While the Russians do provide some advanced notice that there will be upcoming bomber flights, they provide no details, Hobbins said.

“That’s a heads up. I really appreciate that,” he said. Nonetheless, he said, he wishes that the Russians would do more.

“When we fly in international airspace, we fly ICAO flightplans,” said Hobbins. “We file them. We say we are going to go this route at this altitude at this airspeed and we are going to depart at this time and land at this time. Obviously Russian civil aircraft do that. Aeroflot clearly fly on ICAO flightplans.

“What I would recommend, and I have, is that NATO take up a discussion with the Russians that, when they fly their long-range aviation, they put them on ICAO flightplans and that they talk to the international agencies as we do when we cross the ocean.”

Russian President Vladimir Putin announced in August that Russian strategic bombers, which are capable of carrying nuclear weapons, would be resuming regular patrols beyond Russia’s borders into the Atlantic and Pacific Oceans and over the North Pole as had been done during the Cold War. Russia suspended such flights about 15 years ago after the breakup of the Soviet Union, sending its long-range bombers out beyond Russian territorial airspace only during major military exercises.

At the time of Putin’s announcement, the White House said it did not view the flights as disconcerting.

In the European theater, the Russian bombers usually fly in pairs from their bases inside Russia, then fly out over the coast into international airspace over the Baltic Sea, then fly along the coasts of the Scandanavian nations into the North Sea, eventually turning around and heading home.

“There has been over the last three to four months a general increase in [Russian] long-range aviation activity,” said Maj. Gen. James Hunt, USAFE’s director of Air and Space Operations. “That it is an increase that we haven’t seen for a number of years.”

Hunt said he has seen nothing antagonistic in the Russian flights. But like Hobbins, he said, USAFE is concerned about safety-of-flight issues.

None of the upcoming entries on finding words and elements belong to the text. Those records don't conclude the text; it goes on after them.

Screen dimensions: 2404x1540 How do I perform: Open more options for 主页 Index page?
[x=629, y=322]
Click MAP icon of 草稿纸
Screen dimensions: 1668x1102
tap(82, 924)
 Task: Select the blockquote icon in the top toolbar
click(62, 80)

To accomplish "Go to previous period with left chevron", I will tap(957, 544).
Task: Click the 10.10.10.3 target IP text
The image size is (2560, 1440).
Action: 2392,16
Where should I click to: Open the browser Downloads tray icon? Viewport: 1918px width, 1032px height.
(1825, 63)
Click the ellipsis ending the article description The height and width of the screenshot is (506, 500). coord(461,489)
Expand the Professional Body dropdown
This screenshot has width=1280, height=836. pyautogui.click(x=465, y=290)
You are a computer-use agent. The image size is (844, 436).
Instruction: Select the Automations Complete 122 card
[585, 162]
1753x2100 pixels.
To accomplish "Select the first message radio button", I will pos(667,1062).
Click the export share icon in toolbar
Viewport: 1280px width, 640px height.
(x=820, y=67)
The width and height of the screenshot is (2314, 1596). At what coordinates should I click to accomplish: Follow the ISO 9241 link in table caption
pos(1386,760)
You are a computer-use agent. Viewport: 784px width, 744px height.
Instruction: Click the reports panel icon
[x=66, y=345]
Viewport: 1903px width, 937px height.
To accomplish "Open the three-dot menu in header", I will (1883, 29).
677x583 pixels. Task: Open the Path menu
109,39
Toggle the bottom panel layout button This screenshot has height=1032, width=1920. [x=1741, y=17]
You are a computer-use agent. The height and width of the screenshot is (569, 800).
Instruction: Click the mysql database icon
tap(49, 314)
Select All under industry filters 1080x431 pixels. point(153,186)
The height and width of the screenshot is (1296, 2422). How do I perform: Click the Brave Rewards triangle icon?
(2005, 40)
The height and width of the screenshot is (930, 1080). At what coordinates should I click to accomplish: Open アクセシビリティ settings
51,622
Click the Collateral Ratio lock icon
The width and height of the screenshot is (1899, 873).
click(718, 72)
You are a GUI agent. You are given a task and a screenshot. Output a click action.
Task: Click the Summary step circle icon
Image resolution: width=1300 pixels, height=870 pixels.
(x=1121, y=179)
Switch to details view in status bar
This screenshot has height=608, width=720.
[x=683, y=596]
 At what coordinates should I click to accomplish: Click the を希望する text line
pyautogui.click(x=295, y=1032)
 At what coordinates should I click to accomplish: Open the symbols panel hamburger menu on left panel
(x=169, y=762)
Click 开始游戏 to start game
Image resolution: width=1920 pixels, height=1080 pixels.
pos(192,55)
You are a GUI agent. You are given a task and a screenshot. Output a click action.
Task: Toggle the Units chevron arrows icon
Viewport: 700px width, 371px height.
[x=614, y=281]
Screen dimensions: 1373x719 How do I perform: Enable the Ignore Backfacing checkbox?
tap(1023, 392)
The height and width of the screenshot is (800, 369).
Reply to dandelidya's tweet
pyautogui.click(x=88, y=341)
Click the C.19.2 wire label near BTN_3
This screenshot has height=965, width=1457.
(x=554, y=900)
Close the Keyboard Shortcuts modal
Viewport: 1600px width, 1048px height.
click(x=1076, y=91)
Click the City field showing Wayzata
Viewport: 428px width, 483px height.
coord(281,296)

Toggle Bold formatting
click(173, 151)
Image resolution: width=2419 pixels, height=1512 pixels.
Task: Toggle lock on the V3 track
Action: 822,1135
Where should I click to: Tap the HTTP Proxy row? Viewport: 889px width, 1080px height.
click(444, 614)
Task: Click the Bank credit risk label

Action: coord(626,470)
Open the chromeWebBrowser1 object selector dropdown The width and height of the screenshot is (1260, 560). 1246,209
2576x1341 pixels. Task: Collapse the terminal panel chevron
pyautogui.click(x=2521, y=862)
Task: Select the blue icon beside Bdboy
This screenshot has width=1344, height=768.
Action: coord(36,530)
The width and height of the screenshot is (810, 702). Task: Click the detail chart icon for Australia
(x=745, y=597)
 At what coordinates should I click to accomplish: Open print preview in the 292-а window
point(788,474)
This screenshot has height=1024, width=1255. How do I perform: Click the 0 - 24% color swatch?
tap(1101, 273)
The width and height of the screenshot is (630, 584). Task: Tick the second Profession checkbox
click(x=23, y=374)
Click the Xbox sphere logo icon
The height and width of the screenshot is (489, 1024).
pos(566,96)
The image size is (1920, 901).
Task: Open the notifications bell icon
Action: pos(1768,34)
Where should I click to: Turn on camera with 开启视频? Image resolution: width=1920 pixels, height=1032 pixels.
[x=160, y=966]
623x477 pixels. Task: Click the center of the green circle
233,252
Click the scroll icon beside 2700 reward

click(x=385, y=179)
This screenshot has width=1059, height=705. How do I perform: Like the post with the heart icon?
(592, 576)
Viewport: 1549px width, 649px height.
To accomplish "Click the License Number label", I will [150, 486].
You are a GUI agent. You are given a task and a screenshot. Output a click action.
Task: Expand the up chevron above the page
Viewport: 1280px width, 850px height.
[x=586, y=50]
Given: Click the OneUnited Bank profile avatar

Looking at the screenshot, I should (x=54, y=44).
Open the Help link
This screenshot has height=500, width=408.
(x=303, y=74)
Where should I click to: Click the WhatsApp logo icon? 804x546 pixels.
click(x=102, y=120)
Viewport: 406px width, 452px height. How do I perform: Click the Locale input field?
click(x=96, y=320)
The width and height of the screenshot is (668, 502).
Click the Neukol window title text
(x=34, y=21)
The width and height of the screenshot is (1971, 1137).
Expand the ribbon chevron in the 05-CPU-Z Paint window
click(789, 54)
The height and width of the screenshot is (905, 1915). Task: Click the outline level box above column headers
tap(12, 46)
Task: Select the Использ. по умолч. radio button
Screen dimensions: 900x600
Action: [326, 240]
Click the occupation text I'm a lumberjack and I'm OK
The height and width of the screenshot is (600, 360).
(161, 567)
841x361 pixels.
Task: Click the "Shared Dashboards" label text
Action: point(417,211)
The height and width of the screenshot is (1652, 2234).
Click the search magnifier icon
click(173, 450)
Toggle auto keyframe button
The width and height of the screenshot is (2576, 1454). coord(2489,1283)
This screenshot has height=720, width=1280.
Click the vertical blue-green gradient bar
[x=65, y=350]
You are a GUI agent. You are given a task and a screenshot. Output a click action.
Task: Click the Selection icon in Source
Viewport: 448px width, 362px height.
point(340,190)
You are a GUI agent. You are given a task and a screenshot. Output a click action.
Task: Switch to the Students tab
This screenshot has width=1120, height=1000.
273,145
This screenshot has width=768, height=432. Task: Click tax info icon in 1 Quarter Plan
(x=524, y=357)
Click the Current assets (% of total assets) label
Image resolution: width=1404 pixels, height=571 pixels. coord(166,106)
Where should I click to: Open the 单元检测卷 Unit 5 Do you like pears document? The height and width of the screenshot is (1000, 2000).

“Typically these long-range aviation missions don’t follow a flight plan,” he said. “They don’t talk to established air traffic control mechanisms, and, as a result, with all of the additional air traffic crossing the Atlantic, far more than even [during] the Cold War, there is a safety of flight issue to make sure that we can at least track them and have some idea of where they are going.

“We would prefer,” he continued, “if they would announce the flights, follow a flight plan and talk to the appropriate controlling agences so that we could make sure we deconflicted [them] from commercial traffic.”

Lacking these actions by the Russians, NATO has been following standard procedures for identifying and monitoring the Russian bombers in the air, just as the alliance would for any unidentified aircraft, Hunt said.

“When an aircraft enters the radar coverage of one of [the] NATO countries, they go through a whole procedure to try to identify the aircraft,” he said. “If it has a transponder squawk and they can match it up to a flight plan, then it is identified. [If not] they try to call on the radio on the standard hailing frequency, either UHF or VHF.”

When there is no flight plan on record and no response to the transponder squawks and radio inquiries, NATO will then dispatch fighter aircraft to visually identify the aircraft to make sure that they pose no threat, Hunt said. In most cases, the fighters will then accompany the bombers in a chase position to ensure that they do not violate anyone’s sovereign airspace, he said.

To date, Norwegian and U.K. fighters, and not U.S. aircraft, have been intercepting the Russian bombers, since they are the ones on alert in the sectors that the Russians have been traversing, Hunt said.